▶ _EXTRACT_:
|---|
Researchers used Google Street Views to track caterpillar nests from the pine processionary moth; here, different examples of infested trees located along streets in the region of Orleans, France.
Credit: PLOS ONE
Google's online street views could help scientists track and fight invasive species over the Internet, researchers say.
Mapping where species are in the world is key to monitoring native and invasive organisms. However, collecting this data can be quite an expensive and time-consuming task.
To help tackle this problem, scientists investigated Google Street View, through which Google supplies panoramic views from the streets of hundreds of cities across the world. Recently, Google Street View has offered vistas of many places off the beaten track as well, such as Antarctica, the Galapagos, the Amazon, Mount Everest's base camp and the Great Barrier Reef in Australia. [7 Amazing Places to Visit with Google Street View]
Researchers focused on the pine processionary moth (Thaumetopoea pityocampa), whose caterpillar is one of the most destructive animals targeting pines and cedars in southern Europe, Central Asia and North Africa, devouring the foliage of these trees. These social caterpillars spin large communal white silk nests, which are highly visible, making them potential targets of surveys via Google Street View.
"At the beginning of the work, I had the feeling that we were exploring a very unusual way of working — at least one I had never even imagined," said researcher Jean-Pierre Rossi, an ecologist at France's National Institute for Agronomic Research.
The scientists concentrated on a region about 18,000 square miles (47,000 square kilometers) large in France that was recently colonized by the caterpillars. They further divided this area into blocks about 100 square miles (250 square km) in size.
The researchers analyzed data regarding the presence or absence of caterpillar nests collected in these blocks through either direct observation in the field or Google Street View. They found Google Street View was 96 percent as accurate as field data.
However, when the scientists investigated a smaller region only about 185 square miles (484 square km) large divided into blocks 1.5 square miles (4 square km) in size, they found Google Street View matched field data by only 46 percent. The researchers note that smaller regions are more likely to have fewer roads covered by Google Street View, and thus less chance to properly spot these caterpillar nests. This effect may be less of a problem in the future as Google Street View's coverage expands.
The researchers note that not all species are ideal for survey via Google Street View, but many could be, such as common tree problems whose symptoms are identifiable from the road, including the horse chestnut leaf miner or ash dieback fungus.
"The data collected by using Google Street View may be useful in monitoring diseases or invasive organism expansion," Rossi told LiveScience.
In January, a different team of scientists found Google Street View could also find potential nesting sites in northern Spain for the globally endangered Egyptian vulture. Altogether, these findings suggest Google Street View could help scientists monitor both endangered and invasive species.
The scientists detailed their findings online Oct. 9 in the journal PLOS ONE.
|---|
▶ _INPUT DATA_:
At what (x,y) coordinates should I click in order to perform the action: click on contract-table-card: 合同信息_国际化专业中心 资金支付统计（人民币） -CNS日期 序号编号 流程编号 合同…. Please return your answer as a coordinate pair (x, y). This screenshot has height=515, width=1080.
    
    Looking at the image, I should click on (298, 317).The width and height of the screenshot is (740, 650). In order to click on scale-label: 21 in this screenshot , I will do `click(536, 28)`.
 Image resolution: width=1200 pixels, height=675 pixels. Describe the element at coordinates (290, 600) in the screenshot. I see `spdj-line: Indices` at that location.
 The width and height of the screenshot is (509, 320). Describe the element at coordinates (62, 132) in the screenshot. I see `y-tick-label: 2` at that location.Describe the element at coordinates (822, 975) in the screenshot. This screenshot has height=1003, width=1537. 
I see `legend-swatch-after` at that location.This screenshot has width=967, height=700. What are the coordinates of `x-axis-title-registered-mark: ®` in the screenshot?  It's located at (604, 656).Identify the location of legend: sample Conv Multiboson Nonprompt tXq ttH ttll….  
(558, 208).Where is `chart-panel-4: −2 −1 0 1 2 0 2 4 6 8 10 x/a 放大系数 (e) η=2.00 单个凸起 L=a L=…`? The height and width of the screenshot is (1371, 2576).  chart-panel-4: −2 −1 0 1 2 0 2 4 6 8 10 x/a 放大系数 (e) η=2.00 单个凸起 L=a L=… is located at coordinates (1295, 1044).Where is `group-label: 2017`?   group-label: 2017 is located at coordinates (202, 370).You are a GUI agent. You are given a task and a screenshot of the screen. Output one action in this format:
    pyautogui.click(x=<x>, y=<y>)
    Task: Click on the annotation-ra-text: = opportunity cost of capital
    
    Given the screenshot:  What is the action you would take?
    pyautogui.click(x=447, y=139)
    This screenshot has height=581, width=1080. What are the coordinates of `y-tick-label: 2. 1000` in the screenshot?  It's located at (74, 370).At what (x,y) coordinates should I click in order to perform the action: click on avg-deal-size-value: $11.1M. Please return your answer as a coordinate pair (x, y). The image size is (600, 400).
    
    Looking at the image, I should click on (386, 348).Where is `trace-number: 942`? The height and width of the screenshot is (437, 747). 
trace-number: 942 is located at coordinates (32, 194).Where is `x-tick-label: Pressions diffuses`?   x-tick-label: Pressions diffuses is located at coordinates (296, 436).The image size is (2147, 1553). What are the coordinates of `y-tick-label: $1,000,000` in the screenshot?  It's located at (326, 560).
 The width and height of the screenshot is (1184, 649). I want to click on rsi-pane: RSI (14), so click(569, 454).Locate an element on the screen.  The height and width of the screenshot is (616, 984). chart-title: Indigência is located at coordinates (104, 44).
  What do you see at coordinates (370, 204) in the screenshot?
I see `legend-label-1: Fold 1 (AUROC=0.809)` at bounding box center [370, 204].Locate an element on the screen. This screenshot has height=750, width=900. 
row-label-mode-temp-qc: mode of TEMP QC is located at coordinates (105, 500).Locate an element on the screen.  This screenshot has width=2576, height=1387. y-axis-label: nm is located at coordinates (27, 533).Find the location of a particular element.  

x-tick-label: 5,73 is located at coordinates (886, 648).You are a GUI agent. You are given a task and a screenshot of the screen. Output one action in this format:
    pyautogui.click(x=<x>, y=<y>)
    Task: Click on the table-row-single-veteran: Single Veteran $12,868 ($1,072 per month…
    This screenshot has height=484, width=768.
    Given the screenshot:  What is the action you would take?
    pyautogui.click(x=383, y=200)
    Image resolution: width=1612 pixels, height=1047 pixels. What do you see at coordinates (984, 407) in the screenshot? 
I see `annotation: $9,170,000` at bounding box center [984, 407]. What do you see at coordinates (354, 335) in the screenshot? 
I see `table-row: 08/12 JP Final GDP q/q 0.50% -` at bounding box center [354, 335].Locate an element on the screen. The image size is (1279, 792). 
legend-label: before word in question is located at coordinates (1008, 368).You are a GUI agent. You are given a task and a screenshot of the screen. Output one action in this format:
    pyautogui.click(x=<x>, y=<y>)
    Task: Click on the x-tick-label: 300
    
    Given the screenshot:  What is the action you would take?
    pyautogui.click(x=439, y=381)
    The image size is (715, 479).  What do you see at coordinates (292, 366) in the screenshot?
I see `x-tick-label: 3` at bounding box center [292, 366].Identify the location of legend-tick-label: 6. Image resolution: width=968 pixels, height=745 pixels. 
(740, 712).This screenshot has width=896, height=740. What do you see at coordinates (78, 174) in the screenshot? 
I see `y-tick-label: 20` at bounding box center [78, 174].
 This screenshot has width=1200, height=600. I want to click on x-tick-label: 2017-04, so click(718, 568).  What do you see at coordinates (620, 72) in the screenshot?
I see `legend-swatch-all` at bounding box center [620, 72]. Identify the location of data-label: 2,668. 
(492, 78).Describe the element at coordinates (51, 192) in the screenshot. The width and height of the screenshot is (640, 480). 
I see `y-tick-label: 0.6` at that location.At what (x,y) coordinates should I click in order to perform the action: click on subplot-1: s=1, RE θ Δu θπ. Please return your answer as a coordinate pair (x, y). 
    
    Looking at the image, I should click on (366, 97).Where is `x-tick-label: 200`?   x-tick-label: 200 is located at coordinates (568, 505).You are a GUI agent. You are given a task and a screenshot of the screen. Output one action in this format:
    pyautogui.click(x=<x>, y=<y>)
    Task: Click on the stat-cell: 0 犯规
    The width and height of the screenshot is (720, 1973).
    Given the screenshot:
|---|
▶ _TASKS TO PERFORM_:
#1 Decide whether each statement agrees with the Street View article, answering yes or no and quoting the words of the article that settle it.
(a) Over the large region, Google Street View was 96 percent as accurate as field data.
(b) The pine processionary moth's caterpillars spin small nests that are hard to see.
(c) The scientists published their findings in the journal Nature.
#2 Please reproduce the Street View article word for word from "In January, a" to "and invasive species.".

▶ _ANSWERS GIVEN_:
#1
(a) Yes: "They found Google Street View was 96 percent as accurate as field data."
(b) No: "These social caterpillars spin large communal white silk nests, which are highly visible"
(c) No: "The scientists detailed their findings online Oct. 9 in the journal PLOS ONE."

#2
In January, a different team of scientists found Google Street View could also find potential nesting sites in northern Spain for the globally endangered Egyptian vulture. Altogether, these findings suggest Google Street View could help scientists monitor both endangered and invasive species.